Patti Page, the genre-crossing songstress who became the biggest-selling female artist of the 1950s thanks to a string of now-classic songs, passed away on January 1. She was 85 years old.
Page was born Clara Ann Fowler, and began her singing career in 1948 with the release of her first single “Confess,” which became a hit despite the fact that the much better known Doris Day also had a recording of the same song out at around the same time. “Confess” features Page’s voice double-tracked (a relatively new approach to recording at the time), and the practice became something of a trademark for her.
She scored her first platinum-selling single in 1950 (“With My Eyes Wide Open, I’m Dreaming”), and followed it with 14 others through 1965, including staples “Tennessee Waltz,” “All My Love (Bolero),” and “(How Much Is That) Doggie in the Window.”

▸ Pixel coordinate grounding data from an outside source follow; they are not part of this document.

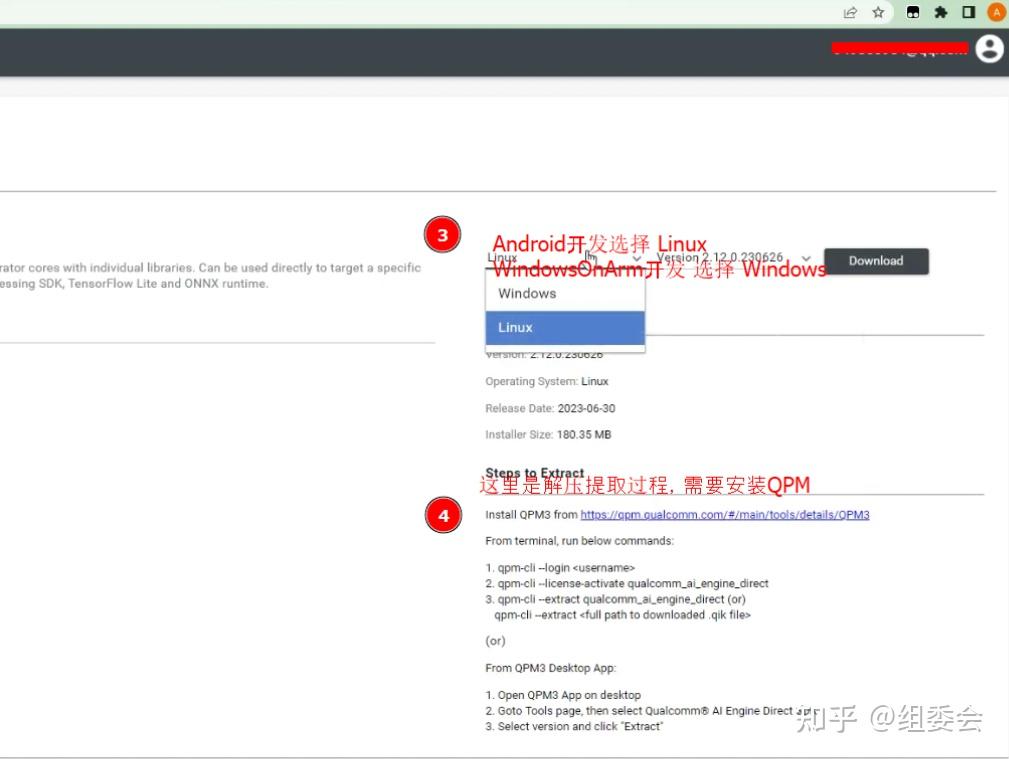The width and height of the screenshot is (1009, 759).
Task: Share the current page via the share icon
Action: (x=850, y=12)
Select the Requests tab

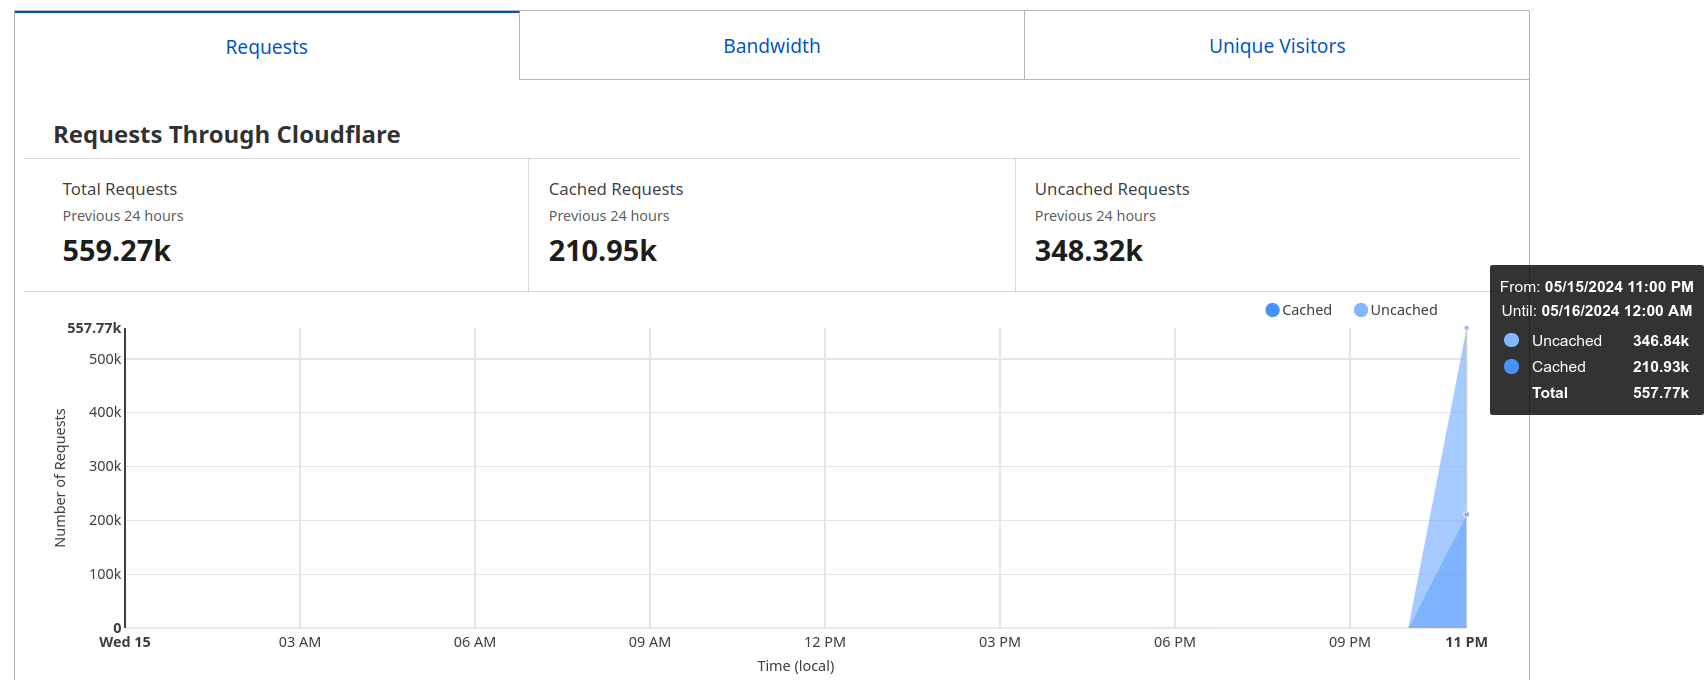pyautogui.click(x=266, y=47)
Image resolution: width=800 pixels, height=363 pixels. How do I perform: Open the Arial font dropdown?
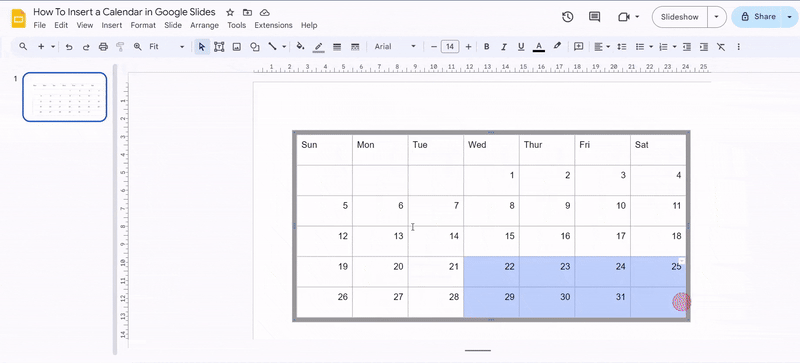click(x=395, y=46)
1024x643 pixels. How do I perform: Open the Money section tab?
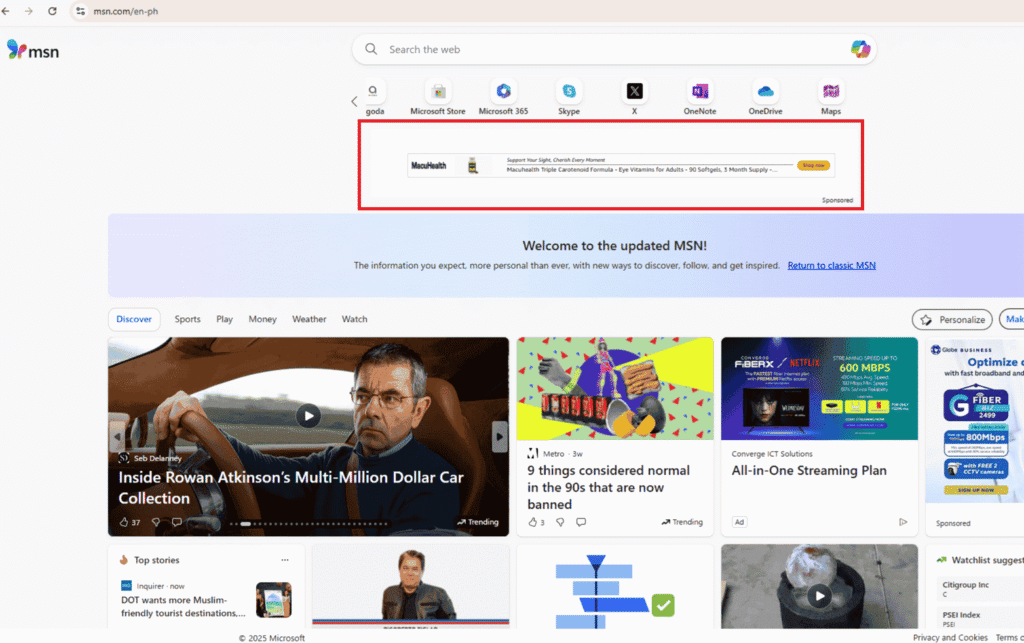coord(262,318)
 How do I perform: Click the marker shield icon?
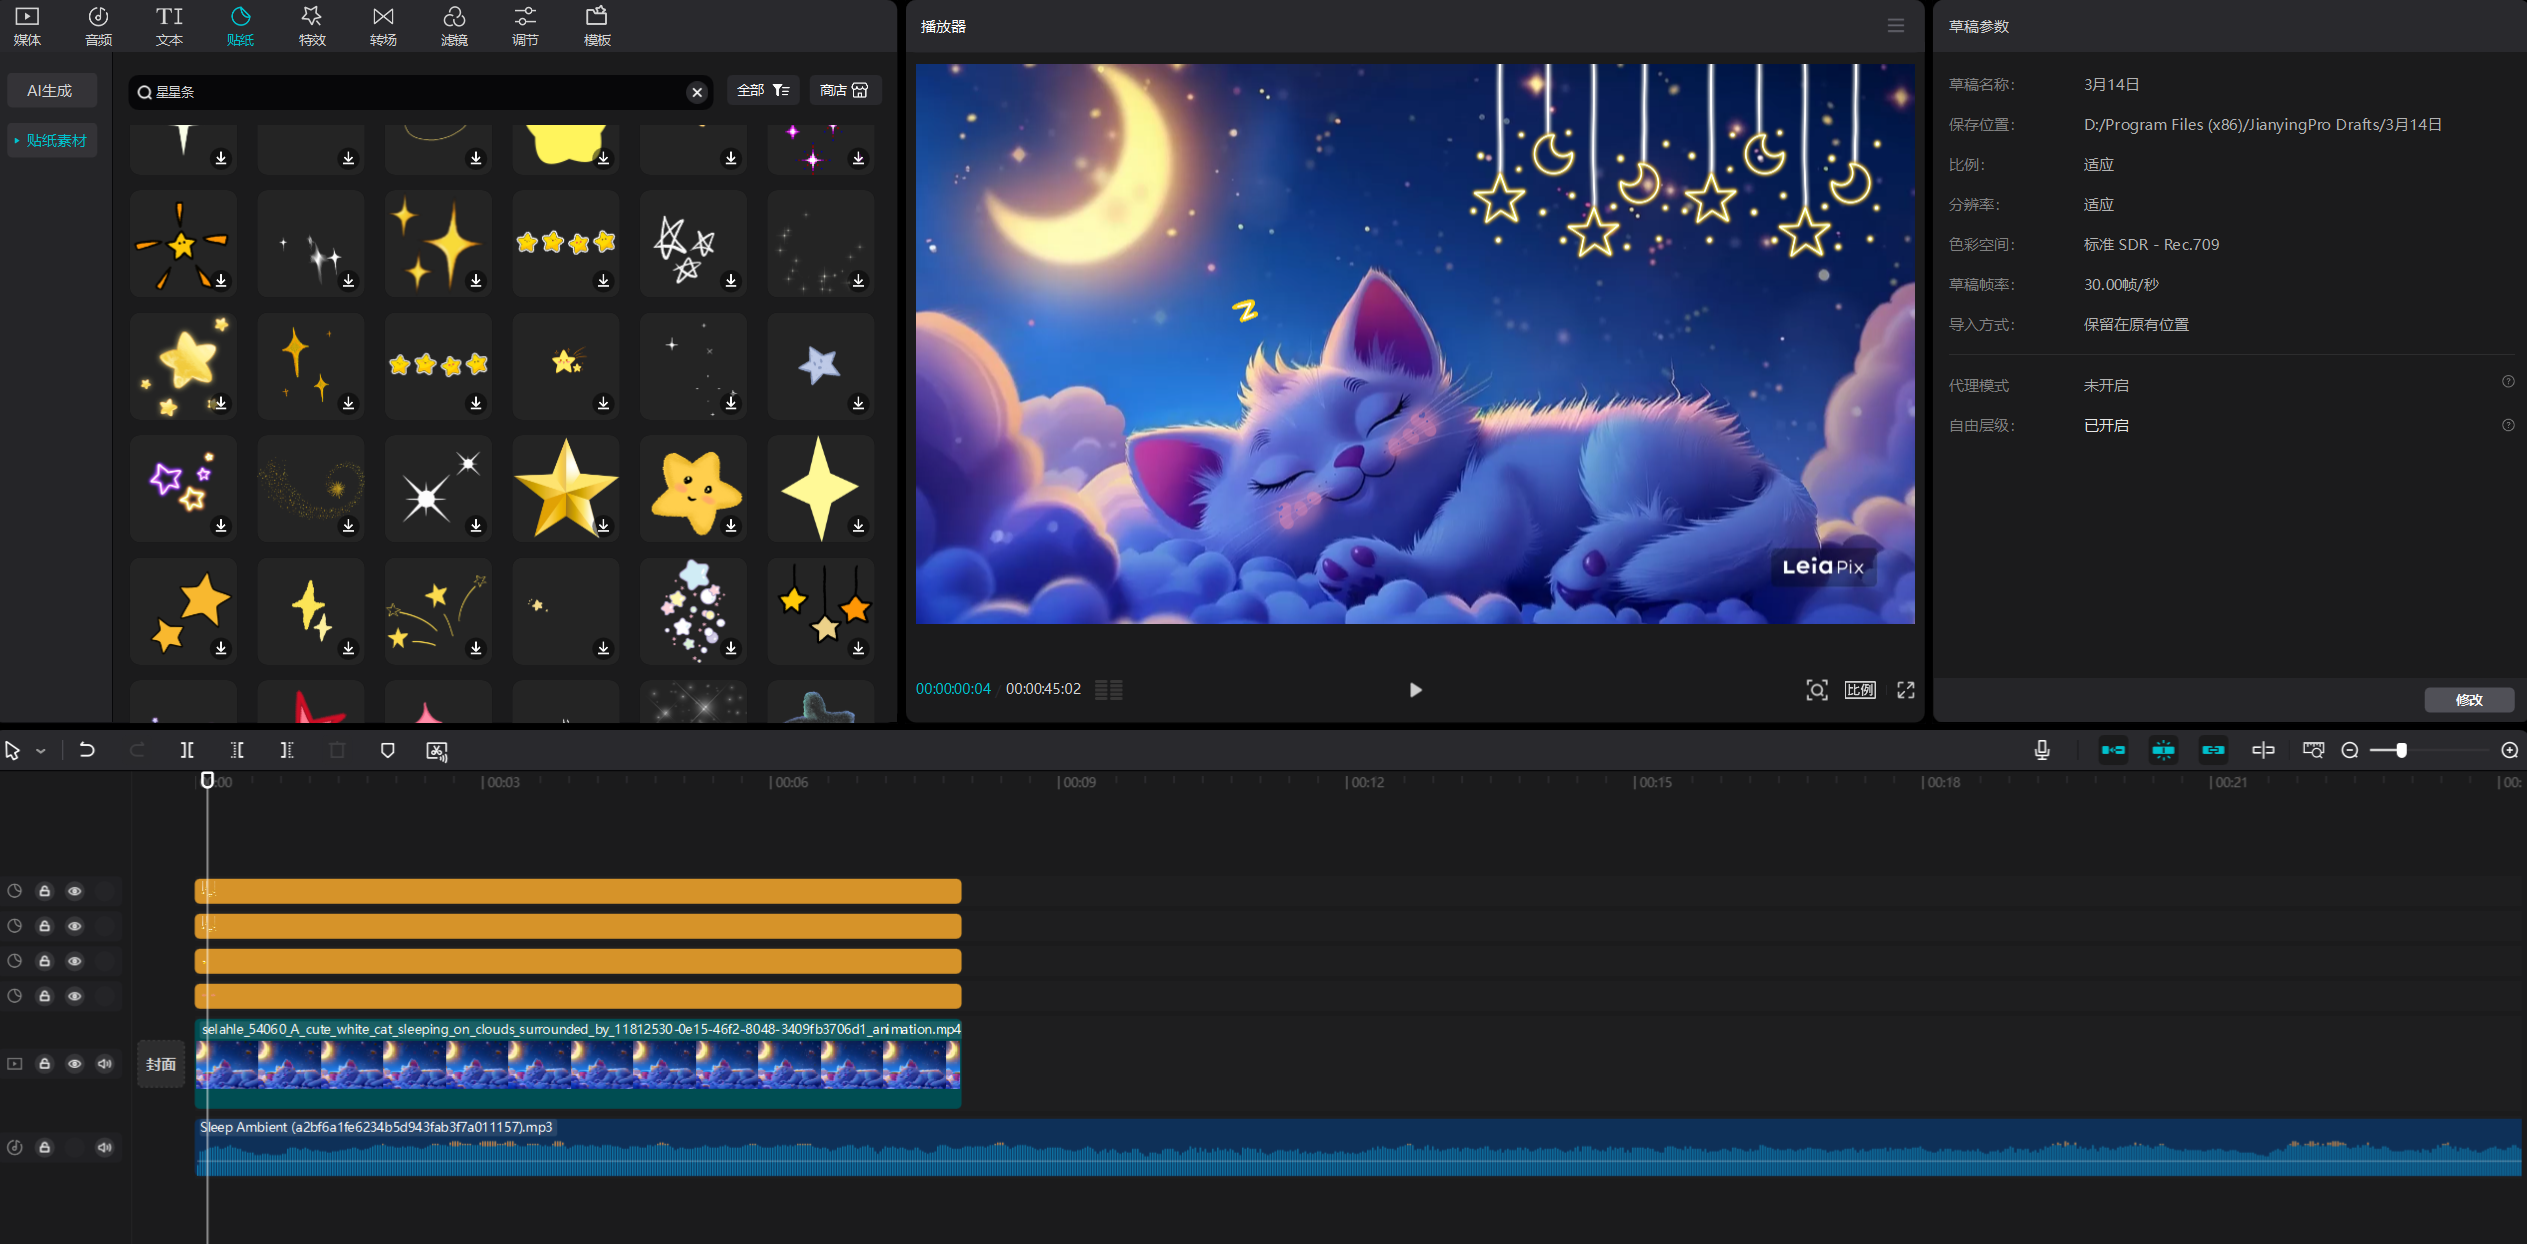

Though Page sang traditional pop, she managed to maintain her hold on the charts even after the rock and roll revolution took hold in the 1960s. Some of her biggest hits, including “Old Cape Cod” and “Hush, Hush, Sweet Charlotte,” charted during that time.
Page also had something of a revival in 2000 when she released Brand New Tennessee Waltz, an recording of many of her biggest songs with assists from country stars like Emmylou Harris and Trisha Yearwood.
Despite her timeless success, she only had one Grammy to her name (perhaps because she did much of her best work prior to the awards’ creation in 1959). She was set to receive a Lifetime Achievement Award at this year’s Grammys.